DATA EXCERPTS:
--*--

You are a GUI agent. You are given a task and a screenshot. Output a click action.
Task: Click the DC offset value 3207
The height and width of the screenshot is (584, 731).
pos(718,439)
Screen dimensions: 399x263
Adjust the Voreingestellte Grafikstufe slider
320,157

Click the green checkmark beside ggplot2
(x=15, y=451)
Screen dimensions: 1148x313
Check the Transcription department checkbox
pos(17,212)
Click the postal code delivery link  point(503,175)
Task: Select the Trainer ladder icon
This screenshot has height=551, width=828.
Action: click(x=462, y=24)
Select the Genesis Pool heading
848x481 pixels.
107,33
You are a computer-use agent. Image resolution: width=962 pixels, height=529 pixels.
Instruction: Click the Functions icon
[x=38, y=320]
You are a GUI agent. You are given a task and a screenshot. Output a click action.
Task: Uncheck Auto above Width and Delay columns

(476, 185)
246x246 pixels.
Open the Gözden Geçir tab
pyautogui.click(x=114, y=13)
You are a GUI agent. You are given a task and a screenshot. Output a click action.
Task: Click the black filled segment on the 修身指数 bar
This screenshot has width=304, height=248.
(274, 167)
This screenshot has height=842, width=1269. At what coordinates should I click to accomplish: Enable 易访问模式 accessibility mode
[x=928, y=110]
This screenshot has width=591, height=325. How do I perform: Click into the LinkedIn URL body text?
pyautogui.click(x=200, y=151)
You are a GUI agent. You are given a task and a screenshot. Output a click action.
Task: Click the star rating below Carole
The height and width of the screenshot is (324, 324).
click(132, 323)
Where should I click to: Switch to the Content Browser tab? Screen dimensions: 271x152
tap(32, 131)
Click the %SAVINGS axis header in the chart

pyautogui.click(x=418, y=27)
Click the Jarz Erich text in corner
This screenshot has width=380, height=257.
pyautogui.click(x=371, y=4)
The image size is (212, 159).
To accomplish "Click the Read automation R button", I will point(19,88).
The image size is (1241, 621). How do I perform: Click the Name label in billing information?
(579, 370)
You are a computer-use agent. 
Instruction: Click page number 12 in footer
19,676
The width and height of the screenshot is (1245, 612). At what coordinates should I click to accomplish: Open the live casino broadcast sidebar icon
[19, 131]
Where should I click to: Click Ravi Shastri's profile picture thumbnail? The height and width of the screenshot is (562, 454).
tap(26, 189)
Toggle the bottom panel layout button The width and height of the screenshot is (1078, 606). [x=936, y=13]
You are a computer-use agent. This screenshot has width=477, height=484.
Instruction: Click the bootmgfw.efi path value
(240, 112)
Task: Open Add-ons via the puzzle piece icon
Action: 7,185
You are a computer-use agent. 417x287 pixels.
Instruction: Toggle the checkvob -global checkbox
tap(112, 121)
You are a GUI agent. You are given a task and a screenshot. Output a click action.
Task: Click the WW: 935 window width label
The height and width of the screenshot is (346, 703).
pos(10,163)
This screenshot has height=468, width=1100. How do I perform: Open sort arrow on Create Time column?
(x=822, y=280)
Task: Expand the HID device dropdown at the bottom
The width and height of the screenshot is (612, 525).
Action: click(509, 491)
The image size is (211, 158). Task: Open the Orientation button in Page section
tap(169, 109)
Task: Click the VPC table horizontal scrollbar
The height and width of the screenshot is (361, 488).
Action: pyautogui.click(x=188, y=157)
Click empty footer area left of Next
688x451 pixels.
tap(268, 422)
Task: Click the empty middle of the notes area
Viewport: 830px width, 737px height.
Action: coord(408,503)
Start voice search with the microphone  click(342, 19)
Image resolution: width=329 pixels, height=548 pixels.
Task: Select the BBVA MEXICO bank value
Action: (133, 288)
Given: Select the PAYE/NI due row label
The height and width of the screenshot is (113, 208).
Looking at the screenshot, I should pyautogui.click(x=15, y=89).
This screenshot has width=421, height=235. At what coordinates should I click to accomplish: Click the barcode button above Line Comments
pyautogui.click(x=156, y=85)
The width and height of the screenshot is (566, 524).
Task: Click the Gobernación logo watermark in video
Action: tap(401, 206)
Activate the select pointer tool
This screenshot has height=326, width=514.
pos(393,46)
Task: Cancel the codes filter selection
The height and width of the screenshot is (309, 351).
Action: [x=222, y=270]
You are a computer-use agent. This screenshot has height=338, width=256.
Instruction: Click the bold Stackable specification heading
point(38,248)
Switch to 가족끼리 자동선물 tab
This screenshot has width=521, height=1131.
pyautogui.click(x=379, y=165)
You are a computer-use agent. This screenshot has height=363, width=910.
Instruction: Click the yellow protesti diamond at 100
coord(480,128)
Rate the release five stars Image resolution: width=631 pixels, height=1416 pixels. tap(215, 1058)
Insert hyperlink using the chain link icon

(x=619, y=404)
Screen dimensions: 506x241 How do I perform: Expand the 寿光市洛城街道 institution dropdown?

--*--

EXERCISE BRIEF: Print the data above again, with nothing altered and nothing left out.

SOLVED EXERCISE:
You are a GUI agent. You are given a task and a screenshot. Output a click action.
Task: Click the DC offset value 3207
The height and width of the screenshot is (584, 731).
pos(718,439)
Screen dimensions: 399x263
Adjust the Voreingestellte Grafikstufe slider
320,157

Click the green checkmark beside ggplot2
(x=15, y=451)
Screen dimensions: 1148x313
Check the Transcription department checkbox
pos(17,212)
Click the postal code delivery link  point(503,175)
Task: Select the Trainer ladder icon
This screenshot has height=551, width=828.
Action: click(x=462, y=24)
Select the Genesis Pool heading
848x481 pixels.
107,33
You are a computer-use agent. Image resolution: width=962 pixels, height=529 pixels.
Instruction: Click the Functions icon
[x=38, y=320]
You are a GUI agent. You are given a task and a screenshot. Output a click action.
Task: Uncheck Auto above Width and Delay columns

(476, 185)
246x246 pixels.
Open the Gözden Geçir tab
pyautogui.click(x=114, y=13)
You are a GUI agent. You are given a task and a screenshot. Output a click action.
Task: Click the black filled segment on the 修身指数 bar
This screenshot has width=304, height=248.
(274, 167)
This screenshot has height=842, width=1269. At what coordinates should I click to accomplish: Enable 易访问模式 accessibility mode
[x=928, y=110]
This screenshot has width=591, height=325. How do I perform: Click into the LinkedIn URL body text?
pyautogui.click(x=200, y=151)
You are a GUI agent. You are given a task and a screenshot. Output a click action.
Task: Click the star rating below Carole
The height and width of the screenshot is (324, 324).
click(132, 323)
Where should I click to: Switch to the Content Browser tab? Screen dimensions: 271x152
tap(32, 131)
Click the %SAVINGS axis header in the chart

pyautogui.click(x=418, y=27)
Click the Jarz Erich text in corner
This screenshot has width=380, height=257.
pyautogui.click(x=371, y=4)
The image size is (212, 159).
To accomplish "Click the Read automation R button", I will point(19,88).
The image size is (1241, 621). How do I perform: Click the Name label in billing information?
(579, 370)
You are a computer-use agent. 
Instruction: Click page number 12 in footer
19,676
The width and height of the screenshot is (1245, 612). At what coordinates should I click to accomplish: Open the live casino broadcast sidebar icon
[19, 131]
Where should I click to: Click Ravi Shastri's profile picture thumbnail? The height and width of the screenshot is (562, 454).
tap(26, 189)
Toggle the bottom panel layout button The width and height of the screenshot is (1078, 606). [x=936, y=13]
You are a computer-use agent. This screenshot has width=477, height=484.
Instruction: Click the bootmgfw.efi path value
(240, 112)
Task: Open Add-ons via the puzzle piece icon
Action: 7,185
You are a computer-use agent. 417x287 pixels.
Instruction: Toggle the checkvob -global checkbox
tap(112, 121)
You are a GUI agent. You are given a task and a screenshot. Output a click action.
Task: Click the WW: 935 window width label
The height and width of the screenshot is (346, 703).
pos(10,163)
This screenshot has height=468, width=1100. How do I perform: Open sort arrow on Create Time column?
(x=822, y=280)
Task: Expand the HID device dropdown at the bottom
The width and height of the screenshot is (612, 525).
Action: click(509, 491)
The image size is (211, 158). Task: Open the Orientation button in Page section
tap(169, 109)
Task: Click the VPC table horizontal scrollbar
The height and width of the screenshot is (361, 488).
Action: pyautogui.click(x=188, y=157)
Click empty footer area left of Next
688x451 pixels.
tap(268, 422)
Task: Click the empty middle of the notes area
Viewport: 830px width, 737px height.
Action: coord(408,503)
Start voice search with the microphone  click(342, 19)
Image resolution: width=329 pixels, height=548 pixels.
Task: Select the BBVA MEXICO bank value
Action: (133, 288)
Given: Select the PAYE/NI due row label
The height and width of the screenshot is (113, 208).
Looking at the screenshot, I should pyautogui.click(x=15, y=89).
This screenshot has width=421, height=235. At what coordinates should I click to accomplish: Click the barcode button above Line Comments
pyautogui.click(x=156, y=85)
The width and height of the screenshot is (566, 524).
Task: Click the Gobernación logo watermark in video
Action: tap(401, 206)
Activate the select pointer tool
This screenshot has height=326, width=514.
pos(393,46)
Task: Cancel the codes filter selection
The height and width of the screenshot is (309, 351).
Action: [x=222, y=270]
You are a computer-use agent. This screenshot has height=338, width=256.
Instruction: Click the bold Stackable specification heading
point(38,248)
Switch to 가족끼리 자동선물 tab
This screenshot has width=521, height=1131.
pyautogui.click(x=379, y=165)
You are a computer-use agent. This screenshot has height=363, width=910.
Instruction: Click the yellow protesti diamond at 100
coord(480,128)
Rate the release five stars Image resolution: width=631 pixels, height=1416 pixels. tap(215, 1058)
Insert hyperlink using the chain link icon

(x=619, y=404)
Screen dimensions: 506x241 How do I perform: Expand the 寿光市洛城街道 institution dropdown?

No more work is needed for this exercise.